When it comes to your website, speed matters. In fact, Amazon and Google both found that even very small delays in page load time could result in substantial revenue drops. (In the case of Google, a half a second delay caused a 20% drop in traffic and revenue.)
Now consider that 80% of the page load time is spent downloading all the components of the page, such as: images, stylesheets, scripts and more, and the impact that speeding this process could have on your overall site speed.
One way to quicken this process is to deliver content from servers that are geographically closer to the site visitor, and a content delivery network (CDN) can help you do just that.
Essentially, CDNs enable you to offload your static content – assets that do not require the rendering of code, for example: images, CSS files and java script files – to a series of geographically dispersed servers. In doing so, you’re improving accessibility of the content for your site visitors, from anywhere on the globe.
This is an ideal solution for high-volume online retailers.
A Client Example
For example, for one client engagement, we built a content-driven ecommerce site using Magento, and integrated CDN along with full-page caching.
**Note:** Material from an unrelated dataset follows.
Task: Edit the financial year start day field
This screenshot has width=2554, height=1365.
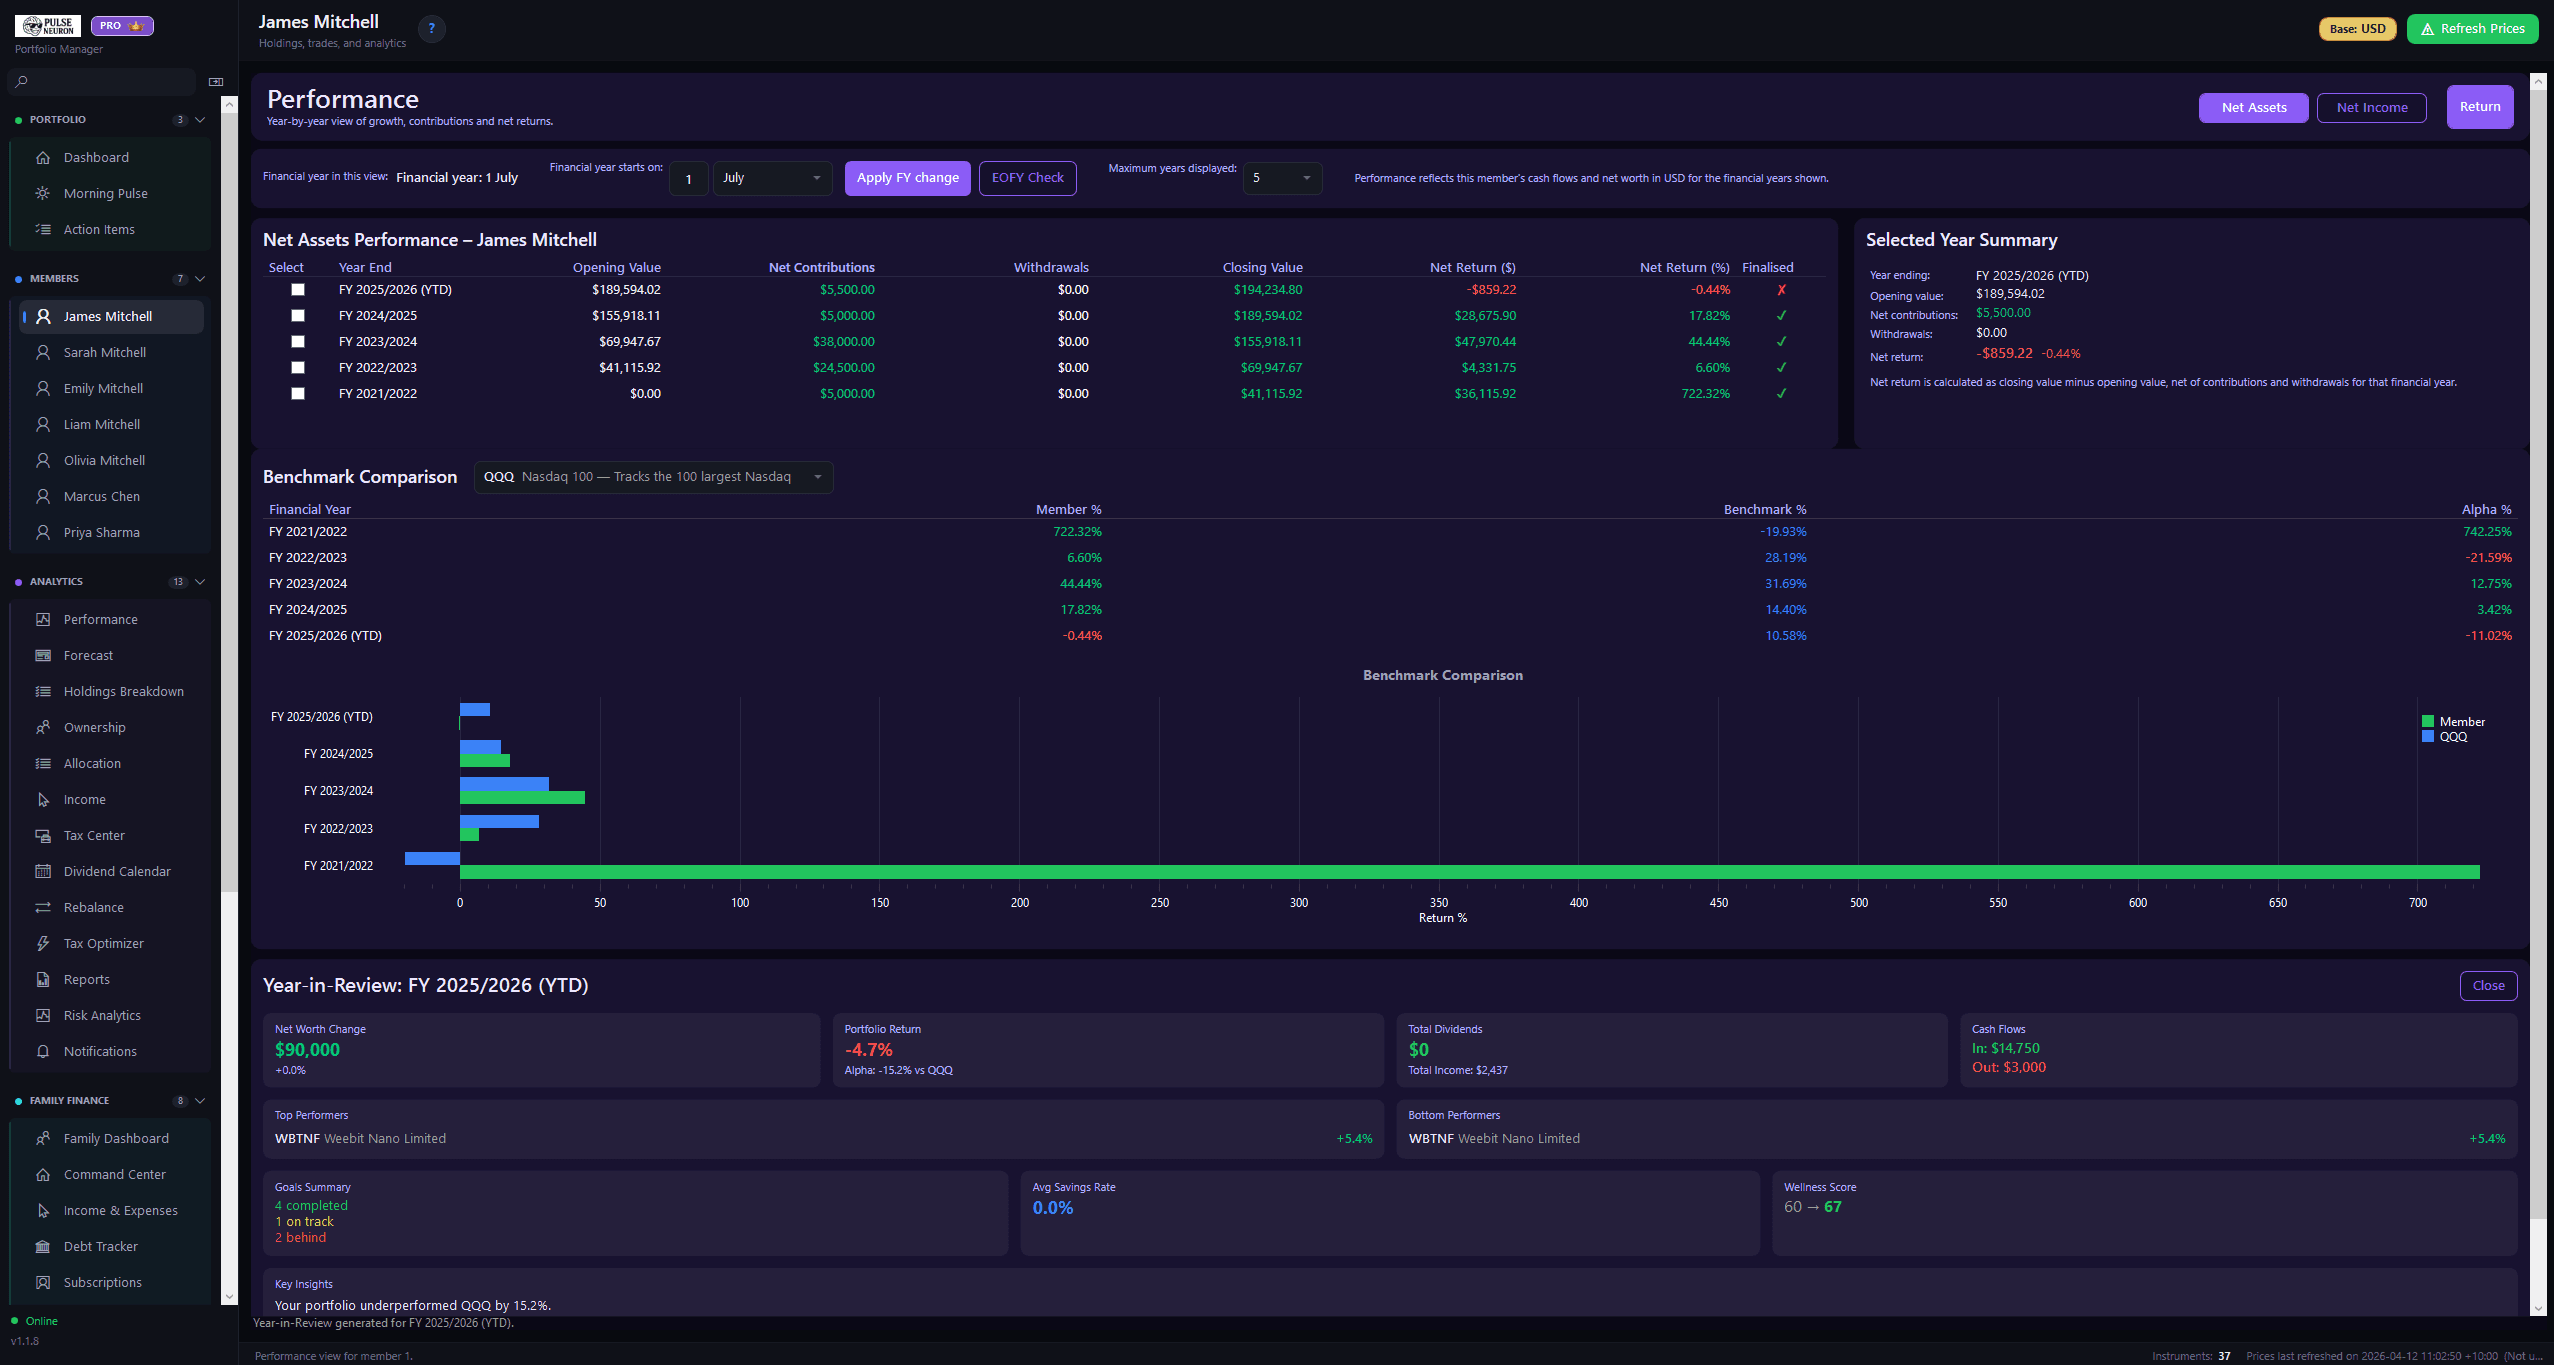Action: [688, 178]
This drastically improved page load time, even for those with large amounts of content and rich media assets (particularly, in this case, videos).
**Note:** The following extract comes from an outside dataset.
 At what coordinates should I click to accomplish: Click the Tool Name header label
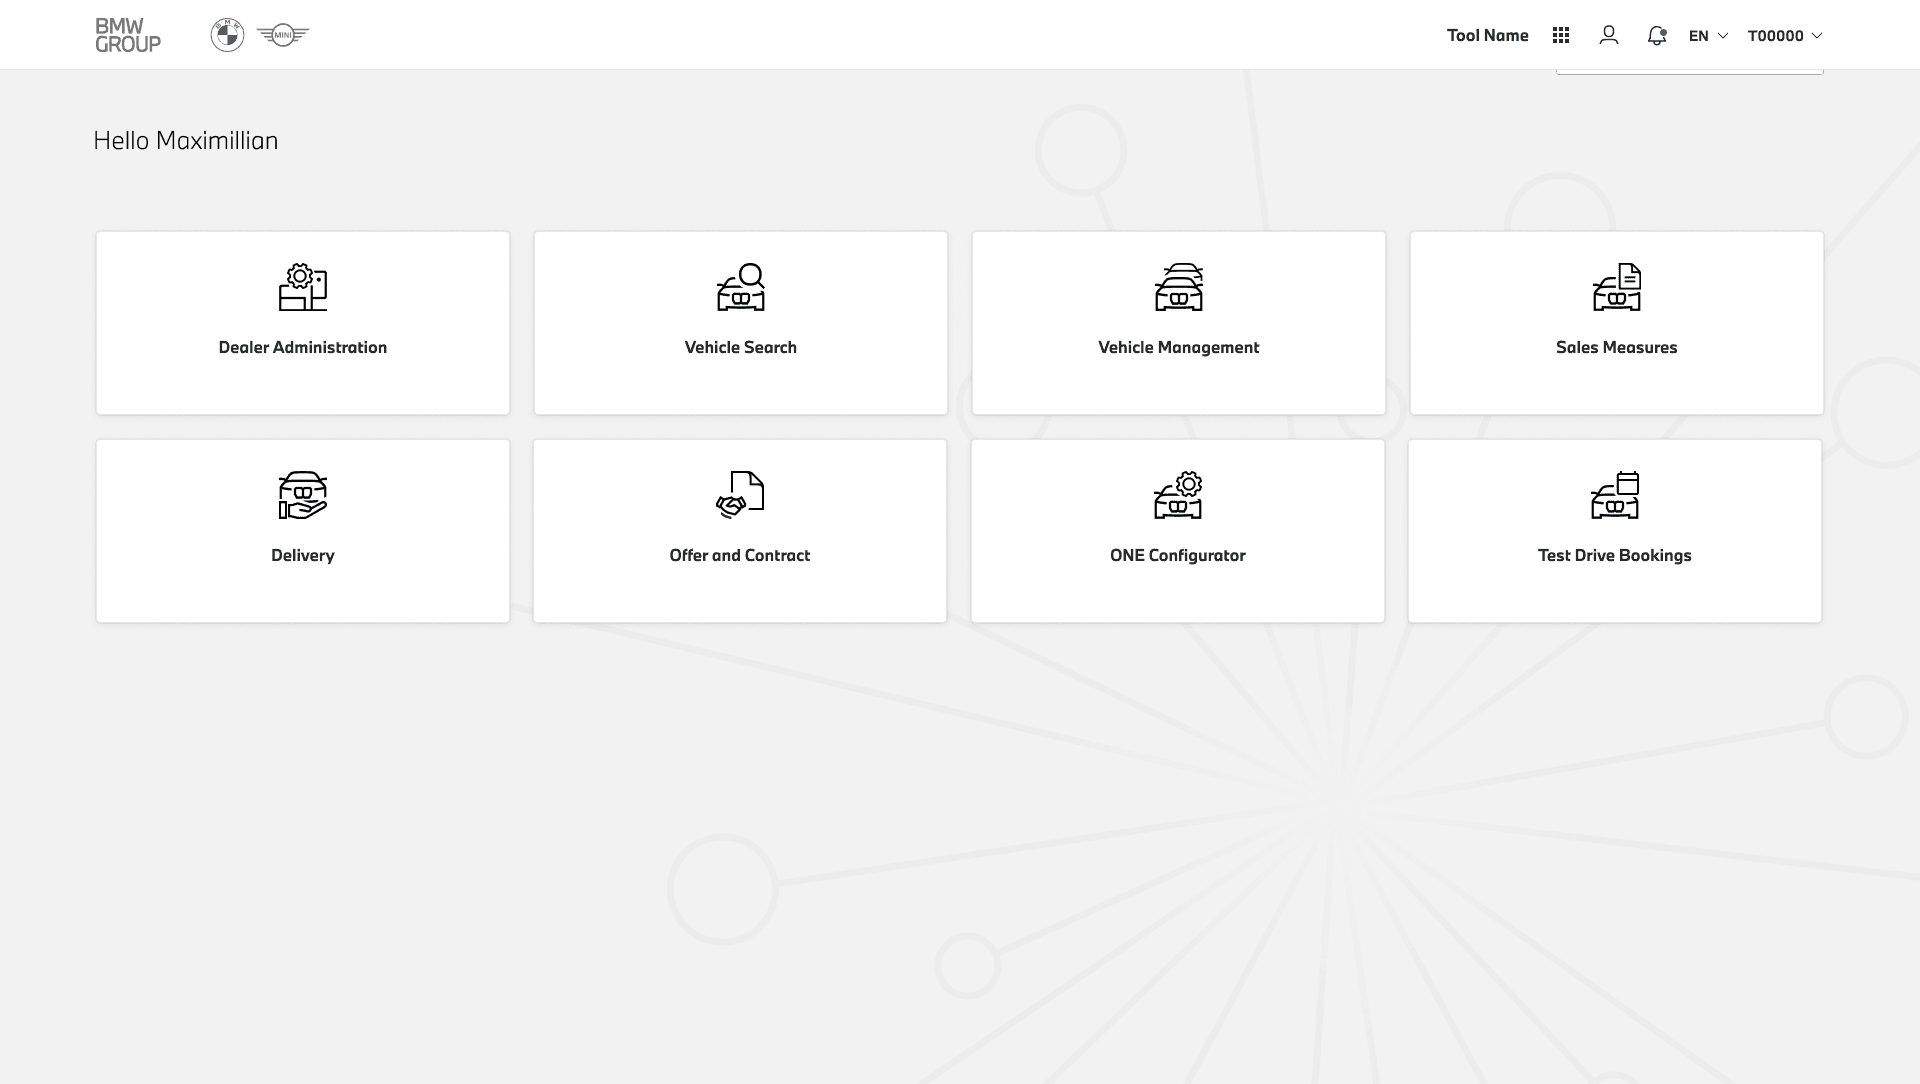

The CDN has helped protect us against spikes in traffic due to paid ad campaigns and promotions because of the inherent scalability and stability of the CDN, as well as our use of it to caching not only media, JavaScript and CSS but also every static page on the site – including product detail pages, promotional pages and main landing pages.
While there are some Magento modules available that facilitate integration with a CDN, these require some software modifications, additional configuration and testing. We elected instead to do total site caching, directing all non-secure traffic to the CDN so it acts as a site proxy - serving cached content and passing through requests for dynamic content to our Magento front-end servers.
This is a great option because Magento has a very flexible site URL configuration, which allowed us to do this without any modifications to code, or installation of any new third-party software or modules.
Visitors to this client’s site are benefiting from improved experiences and load times because we used CDN to strip out the unnecessary reliance on Magento code prior to checkout.
Have you had success in using a CDN to improve your site’s performance? What best practices have you learned from the build? What increase in speed are you seeing?